İnsanın sevdiği birine veya çok değer verdiği bir şeye gösterdiği özen, çoğu zaman sözlerden çok davranışlarla anlaşılır. Bu durumu en güzel anlatan deyimlerden biri de “üstüne titremek” deyimidir.
Üstüne titremek deyiminin anlamı ne?
“Üstüne titremek” deyimi; bir kişiye ya da nesneye aşırı derecede değer vermek, büyük bir özen göstermek, onu koruyup kollamak ve zarar gelmemesi için dikkatle ilgilenmek anlamına gelir. Daha çok sevgi, şefkat ve hassasiyetin yoğun şekilde ifade edilmesi için kullanılır.
Üstüne titremek deyimi ile cümle örnekleri
Anne, tek çocuğunun üstüne titriyordu.
Dedesinin ona bıraktığı saate gözünden sakınır gibi üstüne titrerdi.
Öğretmen, başarısı düşük öğrencisinin üstüne titreyerek onun gelişmesine katkı sağladı.
O, ailesinin üstüne titreyen bir babaydı.
Genç adam, sevgilisinin üstüne titriyordu.
Yaşlı kadın, bahçesindeki güllerin üstüne titrerdi.
Köpeğinin üstüne titreyen çocuk, onu yanından hiç ayırmazdı.
Patron, işyerindeki makinenin üstüne titreyip her gün bakımını yaptırıyordu.
Anneanne, torununun üstüne titremekten hiç yorulmazdı.

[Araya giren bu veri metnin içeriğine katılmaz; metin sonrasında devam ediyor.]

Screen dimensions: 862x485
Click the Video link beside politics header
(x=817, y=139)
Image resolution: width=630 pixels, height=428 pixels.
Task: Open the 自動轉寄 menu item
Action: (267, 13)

Ev sahibesi, yeni aldığı mobilyaların üstüne titriyordu.
Adam, emek vererek aldığı arabasının üstüne titrerdi.
Kardeşinin üstüne titreyen genç, onun üzülmemesi için elinden geleni yapardı.

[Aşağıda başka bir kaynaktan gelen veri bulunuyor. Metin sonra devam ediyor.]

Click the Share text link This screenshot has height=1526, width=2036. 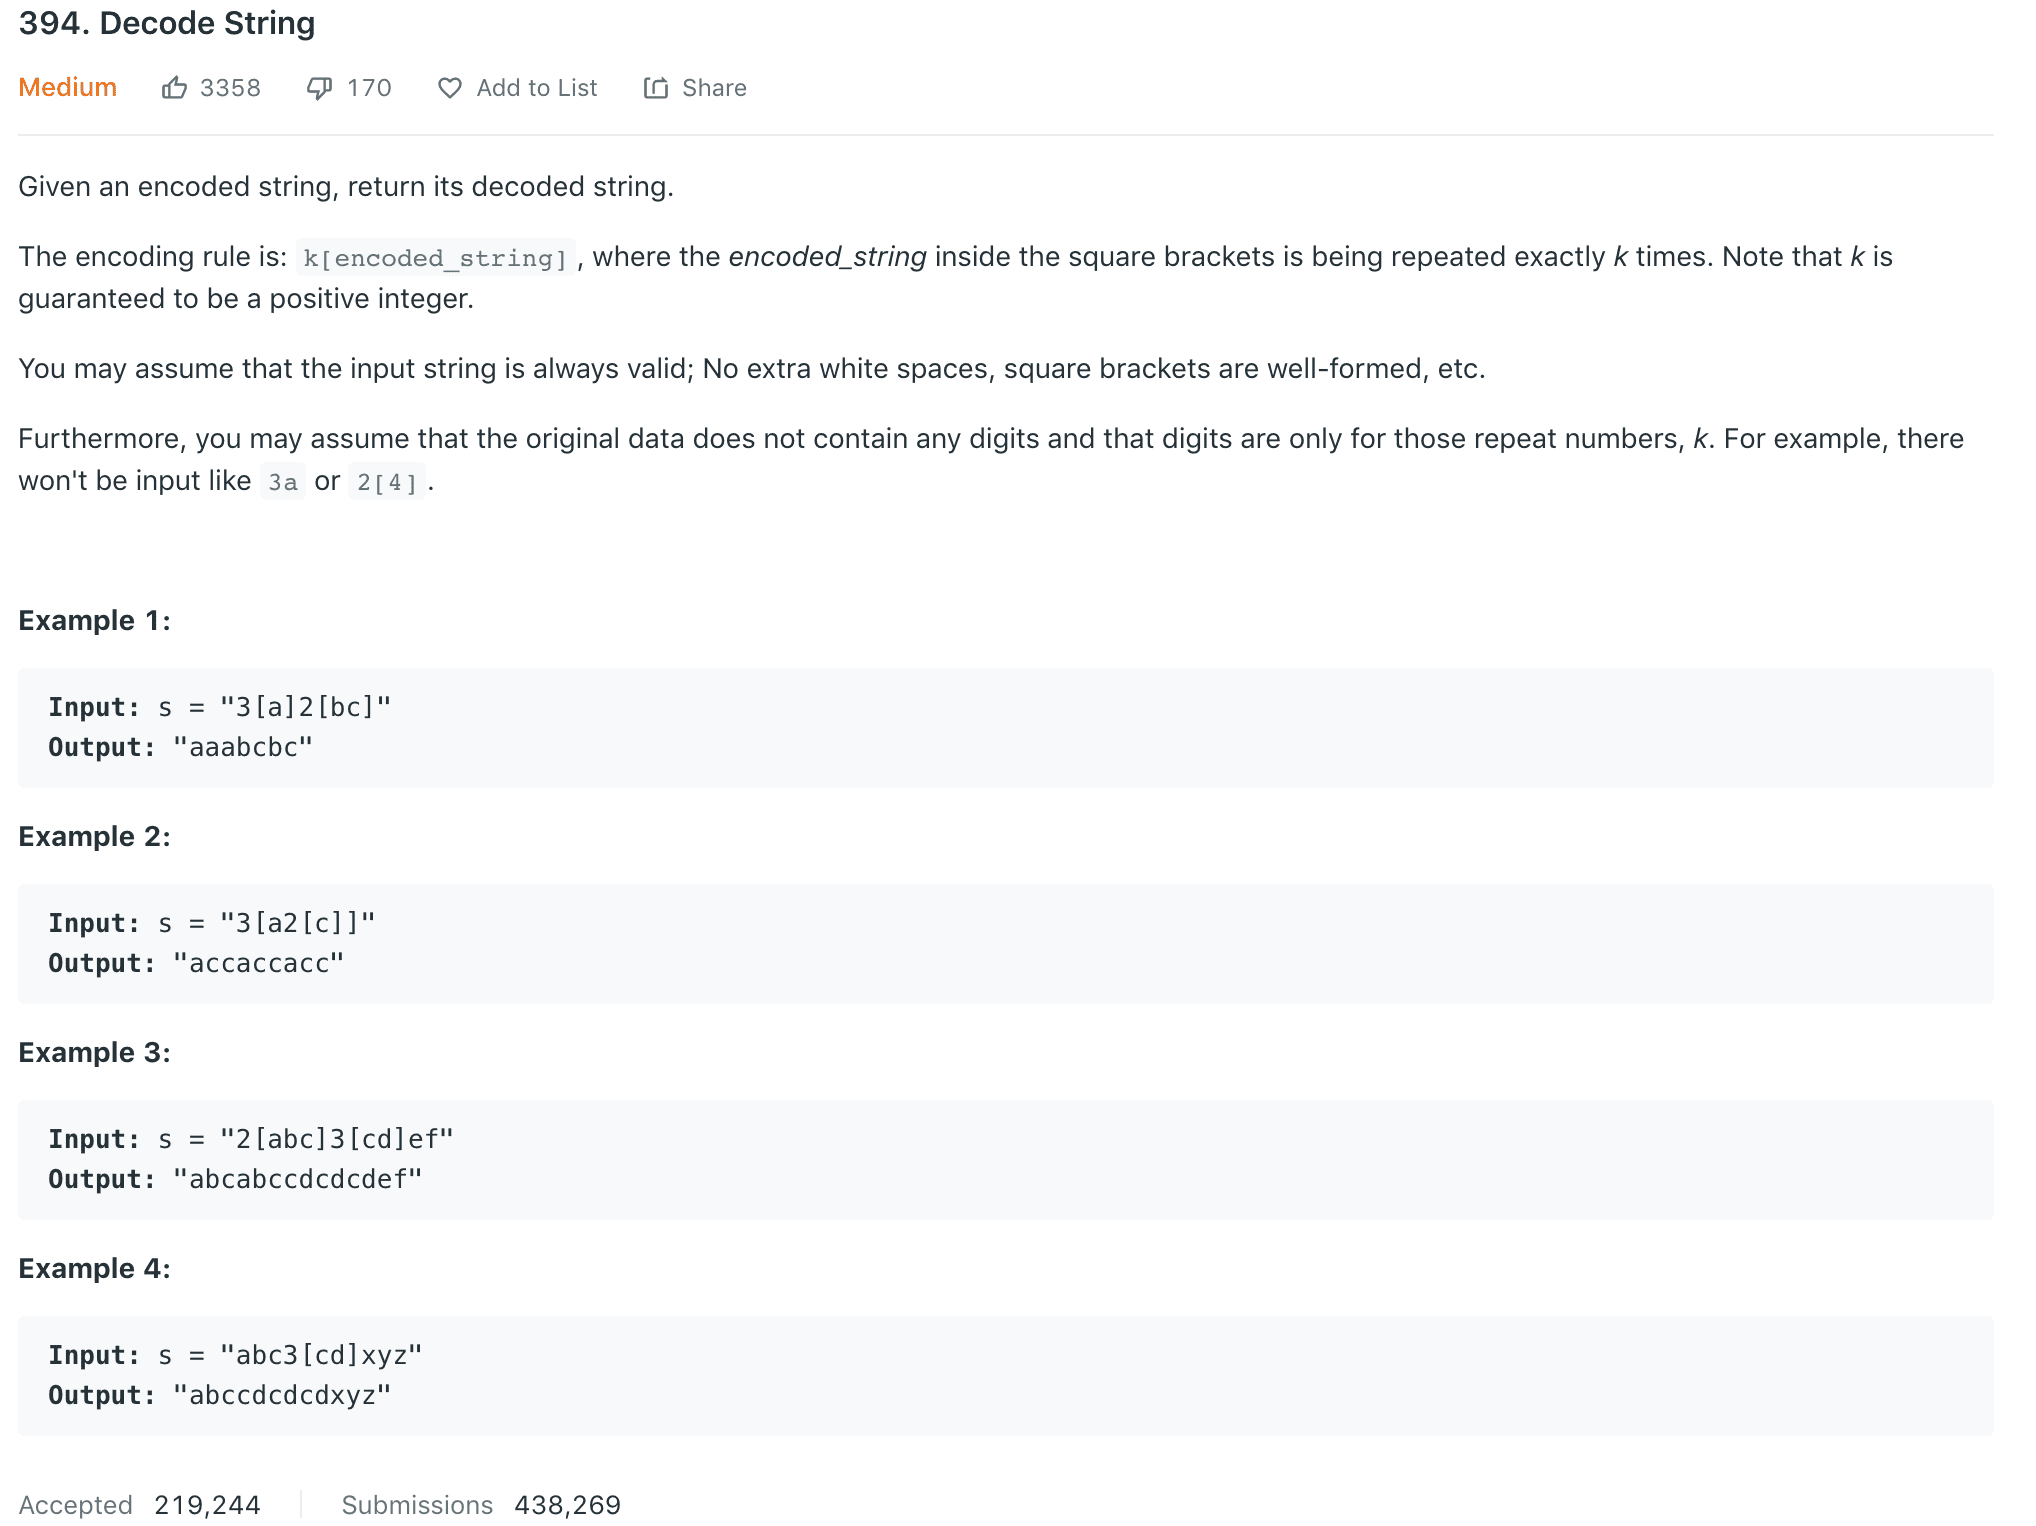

Sanatçı, eserlerinin üstüne titreyerek her detayla ilgilenirdi.
Kadın, hastalanan kedisinin üstüne titriyordu.
Futbolcu, kariyerinin üstüne titreyerek disiplinli yaşam sürüyordu.

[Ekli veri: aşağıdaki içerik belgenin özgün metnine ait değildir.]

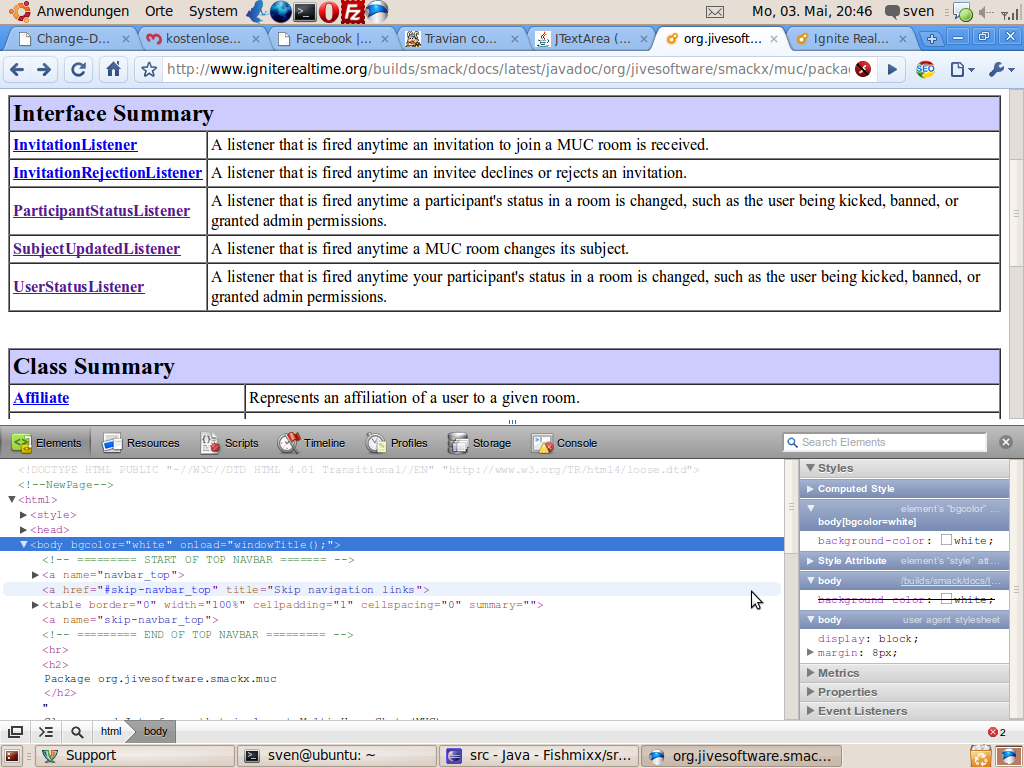The height and width of the screenshot is (768, 1024).
Task: Open the Timeline panel
Action: click(311, 443)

Çiftçi, tarlasının üstüne titreyip gece gündüz çalışıyordu.
Çocuğunun eğitiminin üstüne titreyen anne, her dersine yardımcı oluyordu.
Ressam, yaptığı tablonun üstüne titreyerek aylarca çalıştı.
Yeni doğan bebeğin üstüne titreyen aile, ona en ufak zarar gelmemesi için dikkat ediyordu.
Bahçıvan, yıllardır yetiştirdiği çiçeklerin üstüne titriyordu.
Koleksiyoner, nadir parçaların üstüne titreyerek onları özel kutularda saklıyordu.
Genç kız, hediye edilen kolyenin üstüne titriyordu.
Bilim insanı, araştırmasının üstüne titreyip tüm detayları kontrol ediyordu.
Babaanne, hasta torununun üstüne titreyerek gece boyunca başında bekledi.
Fotoğrafçı, eski makinelerinin üstüne titriyordu.
Yeni alınan bilgisayarın üstüne titreyip toz bile kondurmuyordu.
Çift, evliliklerinin üstüne titreyerek mutlu bir hayat kurmuştu.
Yazar, kitap taslağının üstüne titreyerek her satırı tekrar gözden geçiriyordu.
Öğrenci, hazırladığı projenin üstüne titreyip kusursuz olmasına çalıştı.
İnsan bazen hayallerinin üstüne titreyerek onları korumalıdır.